14

I am trying to tally and sort the number of consecutive occurrences in a list above a certain value.

For instance:

data={55.5, 65.3, 100.3, 100.1, 100.5, 98.7, 75.2, 101.3, 102.1}

The totals for this data set would be {3,2} if the tally criteria were all values greater than 100.

As I have worked on this problem, I found the following code:

a = RandomInteger[1, {100}];
Cases[Split[a], {1, ___}] // Tally // Sort

Which is very close to what I am trying to do. In this case, the code provides a sorted list of consecutive integers equal to one.

However, I can't seem to modify the decision criteria to only tally values above a certain criteria.

How might I go about this?

dixontw
  • 441
  • 2
  • 4

7 Answers7

8

Edit: there is an ambiguity in the question (and my answer) as to whether or not you want to include single-element "runs" in your tally.

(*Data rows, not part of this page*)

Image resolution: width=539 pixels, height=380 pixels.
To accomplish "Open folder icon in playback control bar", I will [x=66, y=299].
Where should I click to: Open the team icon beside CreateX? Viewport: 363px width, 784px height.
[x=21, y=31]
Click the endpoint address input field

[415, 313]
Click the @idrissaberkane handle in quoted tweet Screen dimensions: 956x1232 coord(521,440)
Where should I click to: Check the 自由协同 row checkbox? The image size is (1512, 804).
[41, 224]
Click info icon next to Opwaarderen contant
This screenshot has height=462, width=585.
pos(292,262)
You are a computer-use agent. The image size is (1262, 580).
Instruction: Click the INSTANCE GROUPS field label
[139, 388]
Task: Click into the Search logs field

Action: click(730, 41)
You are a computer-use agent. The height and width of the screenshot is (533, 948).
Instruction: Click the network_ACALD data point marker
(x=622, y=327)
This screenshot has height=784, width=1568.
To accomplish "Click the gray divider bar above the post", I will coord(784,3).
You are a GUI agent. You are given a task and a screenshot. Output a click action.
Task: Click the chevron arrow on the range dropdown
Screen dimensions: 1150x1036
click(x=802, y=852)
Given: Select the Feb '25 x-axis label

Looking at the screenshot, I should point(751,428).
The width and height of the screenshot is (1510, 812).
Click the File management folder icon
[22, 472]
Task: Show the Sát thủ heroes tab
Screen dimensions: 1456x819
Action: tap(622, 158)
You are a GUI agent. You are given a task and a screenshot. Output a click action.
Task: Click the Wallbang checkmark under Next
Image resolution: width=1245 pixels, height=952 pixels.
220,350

If you merely want to count the elements in each run and not also return the elements I propose:

Cases[Split @ UnitStep[100 - data], x : {0, __} :> Length@x]
{3, 2}

If you (also) want to return the elements you could use this:

Module[{us = UnitStep[100 - data], tally},
 tally = Cases[Split[us], x : {0, ___} :> Length@x];
 dynamicPartition[Pick[data, us, 0], tally]
]
{{100.3, 100.1, 100.5}, {101.3, 102.1}}

You'll need my dynamicPartition function described here.


Timings

Comparing my proposal to rm-rf's:

data = RandomReal[200, 750000];

Cases[Split@UnitStep[100 - data], x : {0, __} :> Length@x]        // Length // Timing

Length /@ Split[data, # > 100 && #2 > 100 &] /. 1 -> Sequence[]   // Length // Timing

Select[Total[Split@Clip[data, {100, 100}, {0, 1}], {2}], # > 1 &] // Length // Timing

{0.109, 93479}

{0.671, 93479}

{0.655, 93479}

Mr.Wizard
  • 271,378
  • 34
  • 587
  • 1,371
7

One direct way is to use the second argument of Split and find sublists of length > 0:

Length /@ Split[data, # > 100 && #2 > 100 &] /. 1 -> Sequence[]

or by clipping the values before splitting:

Select[Total[Split@Clip[data, {100, 100}, {0, 1}], {2}], # > 1 &]
rm -rf
  • 88,781
  • 21
  • 293
  • 472
6

Not sure about the efficiency but how about defining a test function:

testFunction = (# > 100 &)

and then

Length /@ Select[Split[testFunction /@ data], First]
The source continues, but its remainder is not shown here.